* _Source passage_:
==============================
25 Nisan 5777 B’SD
I just don’t understand why humanity is cursed with unhappiness. It seems we are are lucky to be living in a great time and have everything going for us. Modern medicine is superb and lifespans are nearing the age of Methuselah. Innovations in health, science, and technology are improving the lives of those living in third world countries. Despite this, the news is full of gloom and doom without a glimmer of hope for the future. International terrorism wreaks havoc and fear in an unrelenting and systematic fashion. Churches, synagogues and mosques are no longer safe havens and entire regions are held hostage by the fanaticism of a few.
I have reached an age where I have a newfound respect for life. Gone are the carefree years of imagining that my body will serve me well, regardless of how I treat it. I live in a world where death is not an anomaly, it is a daily occurrence. But nonetheless, I revere life. As a rabbi I witness an abundance of natural tragedies and question why humanity seems determined to foster unnatural tragedies.
==============================
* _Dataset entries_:
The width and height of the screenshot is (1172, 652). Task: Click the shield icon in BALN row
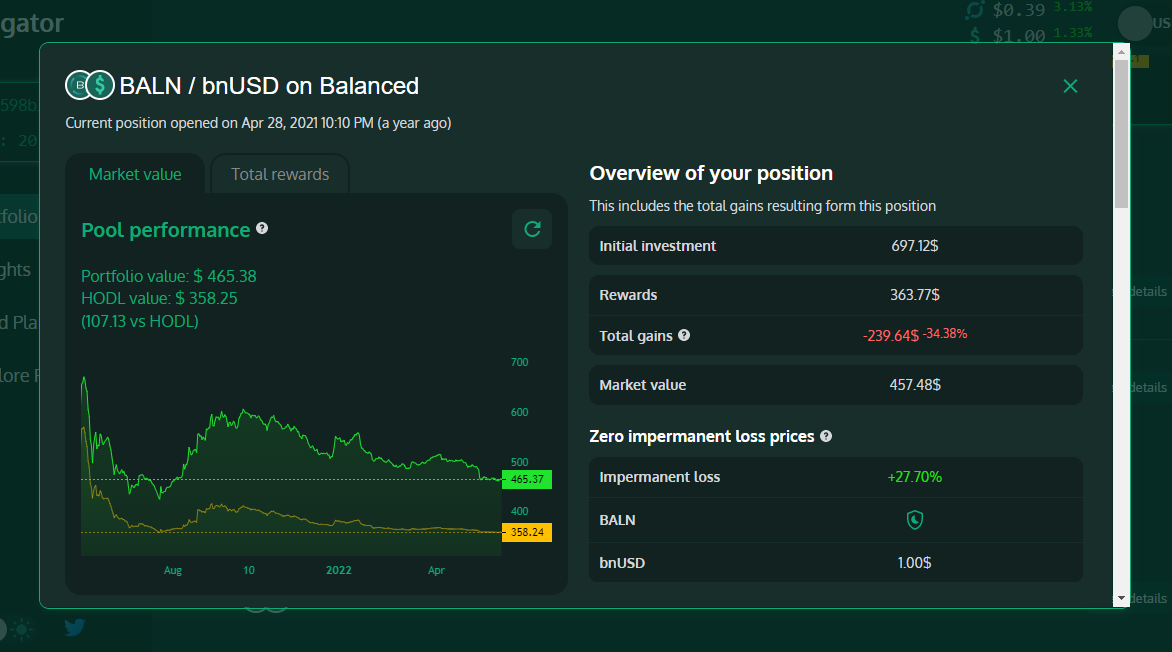tap(914, 519)
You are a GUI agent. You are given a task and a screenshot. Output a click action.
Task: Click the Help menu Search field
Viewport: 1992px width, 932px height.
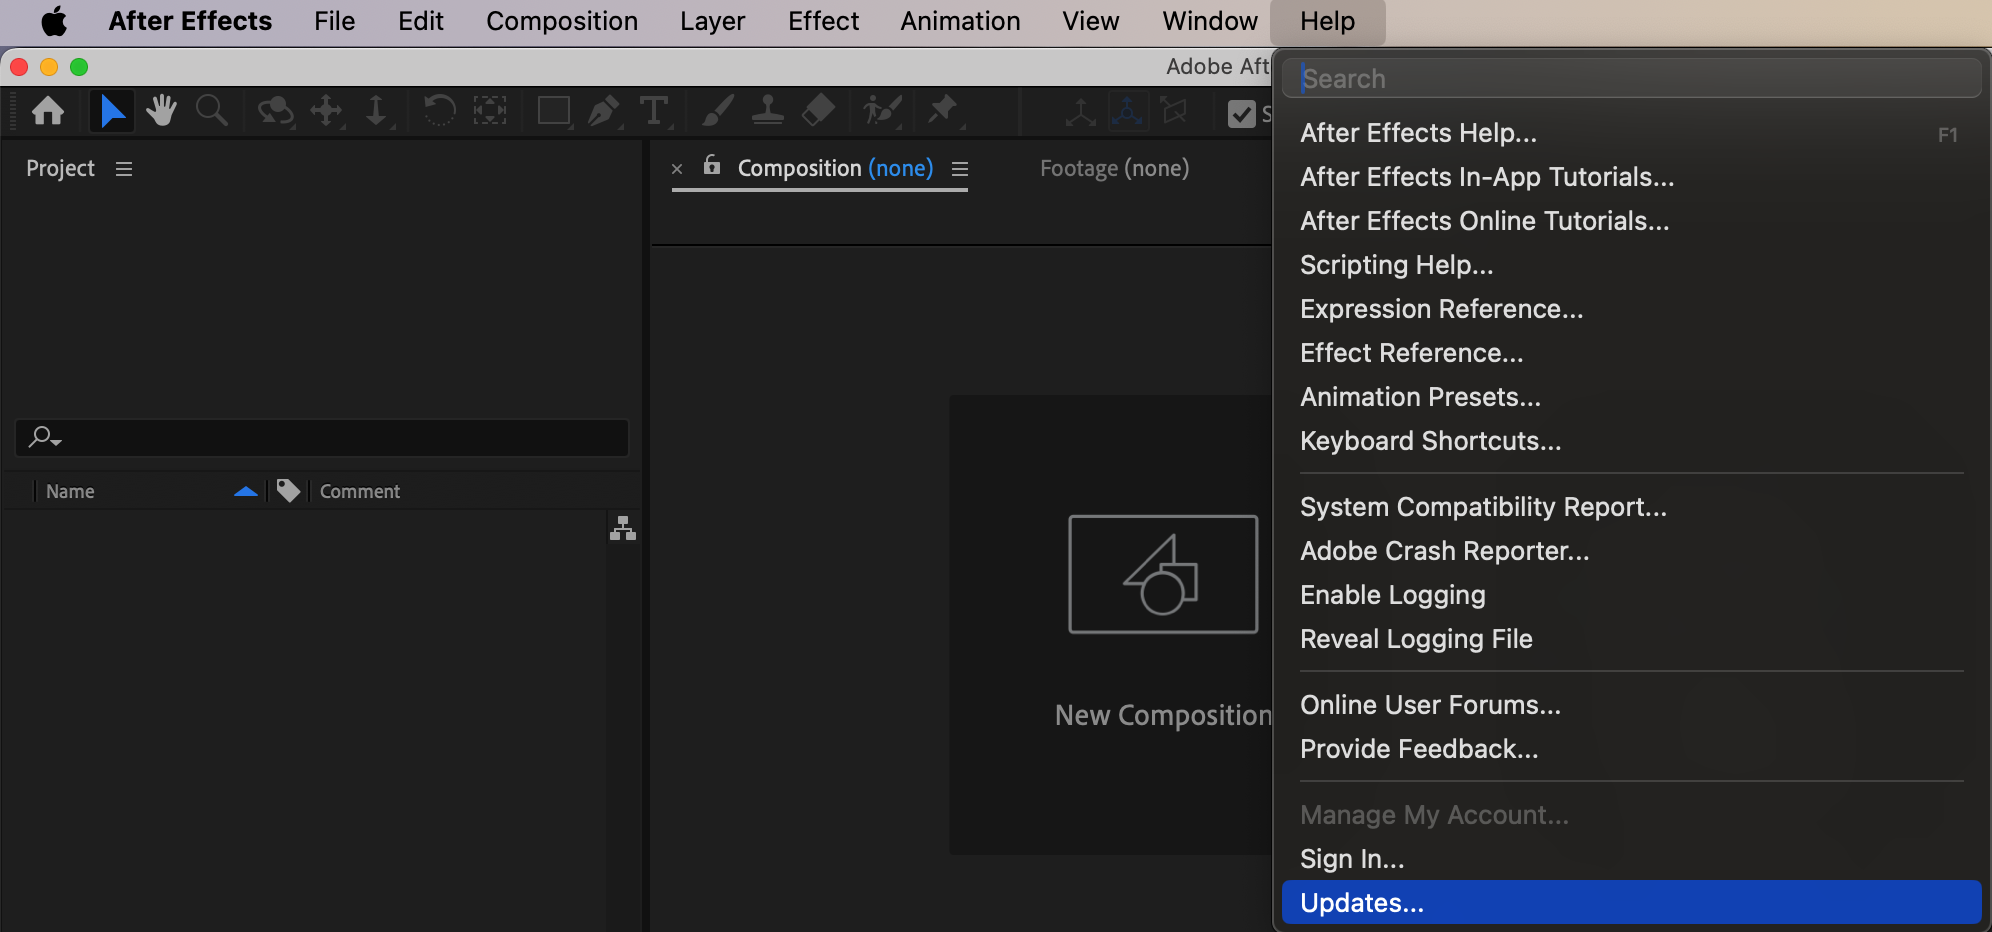pos(1630,78)
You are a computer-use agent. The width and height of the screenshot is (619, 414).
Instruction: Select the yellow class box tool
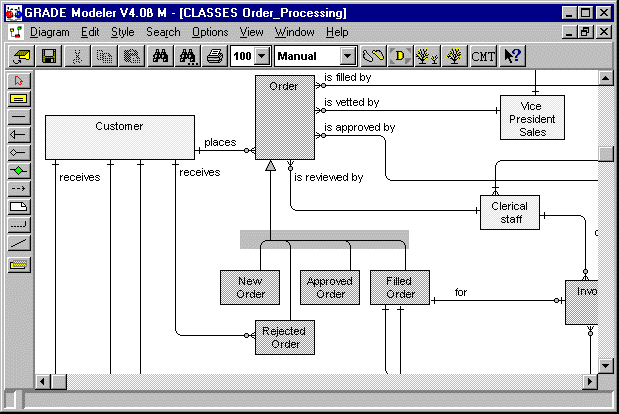click(x=18, y=98)

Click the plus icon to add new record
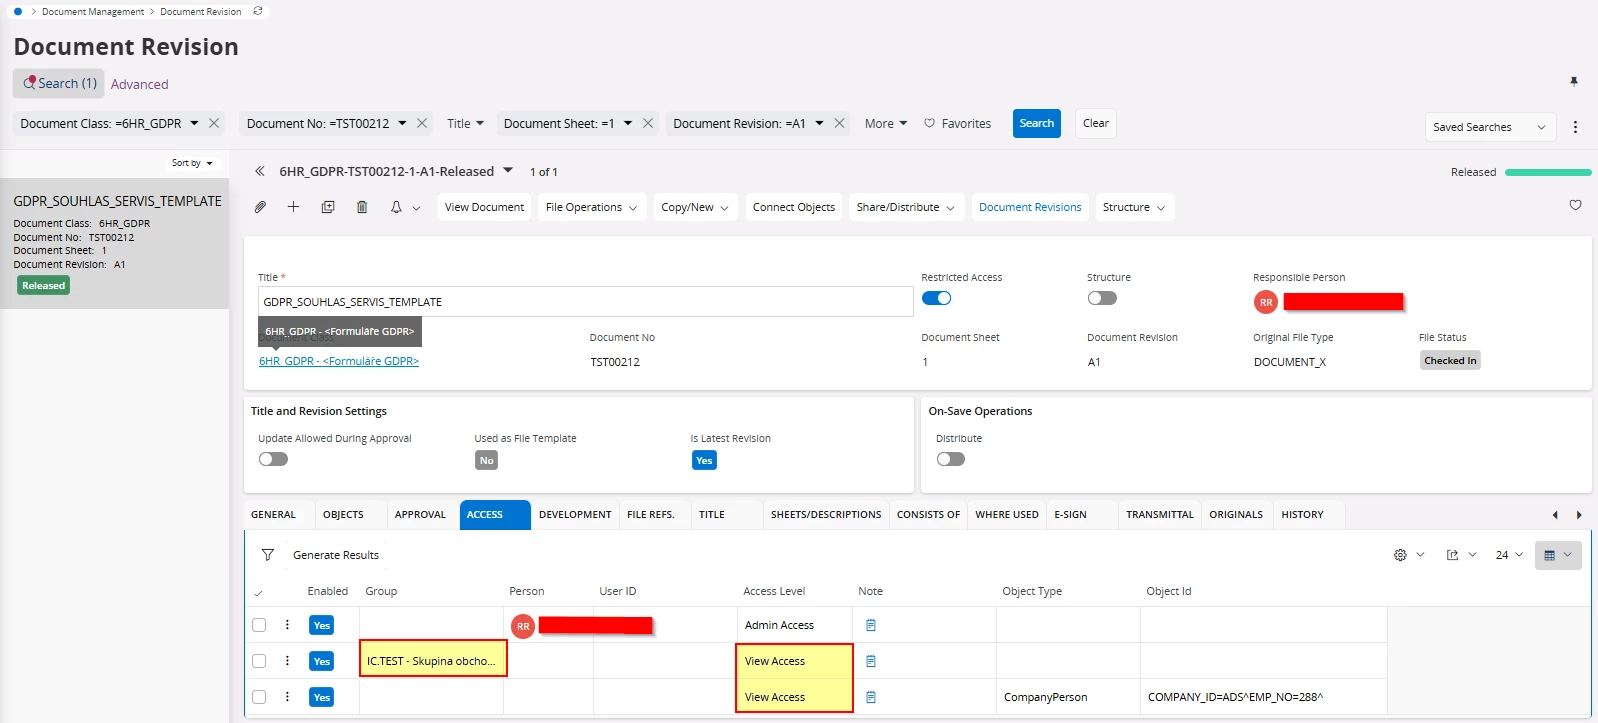[293, 207]
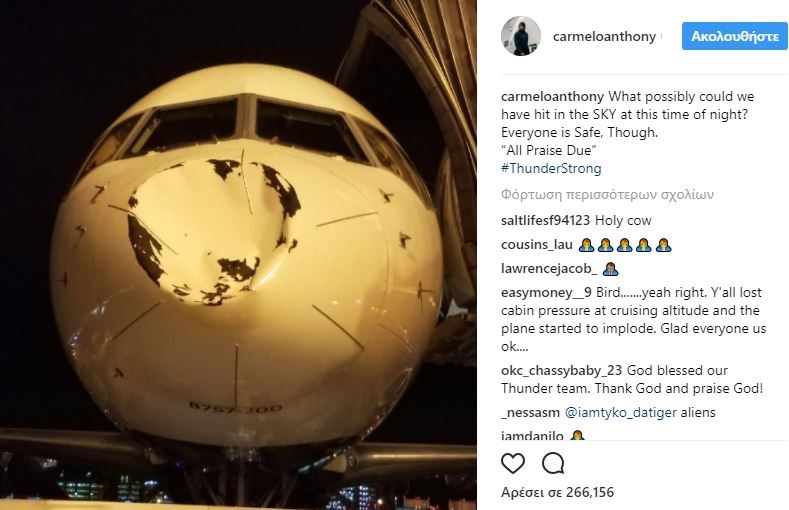This screenshot has height=510, width=789.
Task: Open the carmeloanthony profile picture avatar
Action: tap(520, 37)
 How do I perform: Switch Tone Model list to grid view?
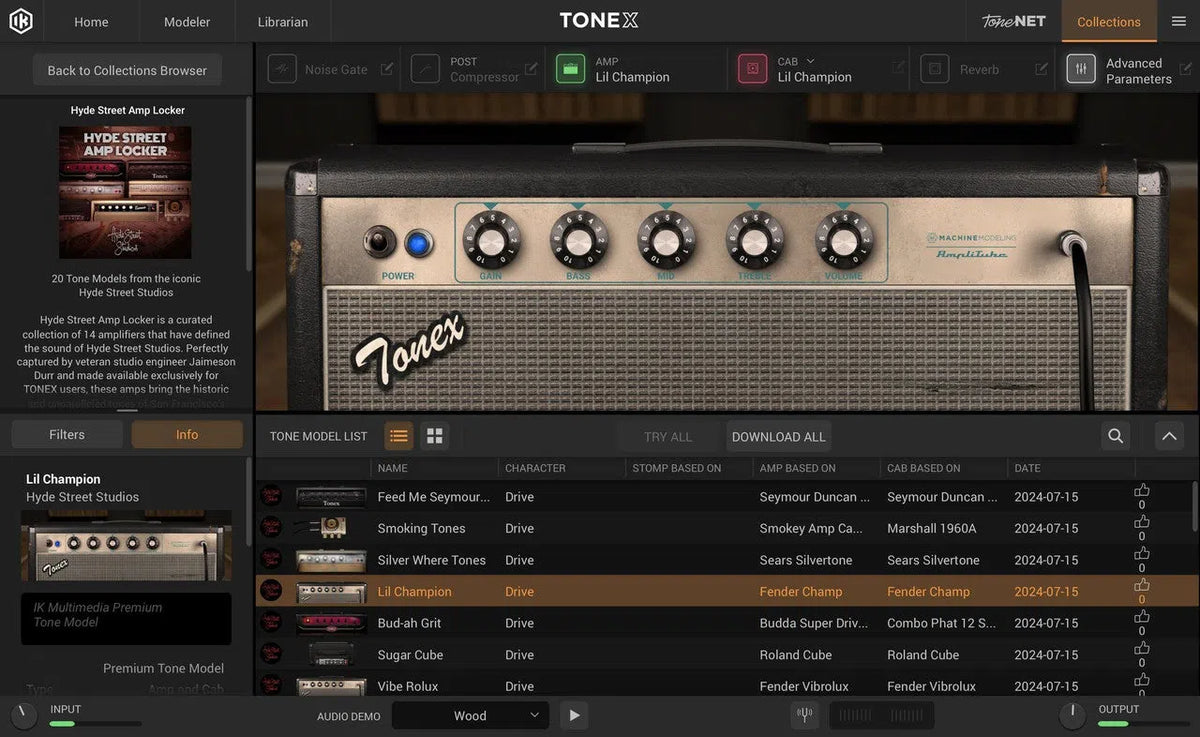(x=434, y=436)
==============================
* _Required action_: Write out, word for word, the part of the reflection on human unhappiness between "I have reached" and "foster unnatural tragedies.", inclusive. The listing is separate material with no connection to the reflection on human unhappiness.

* _Your response_:
I have reached an age where I have a newfound respect for life. Gone are the carefree years of imagining that my body will serve me well, regardless of how I treat it. I live in a world where death is not an anomaly, it is a daily occurrence. But nonetheless, I revere life. As a rabbi I witness an abundance of natural tragedies and question why humanity seems determined to foster unnatural tragedies.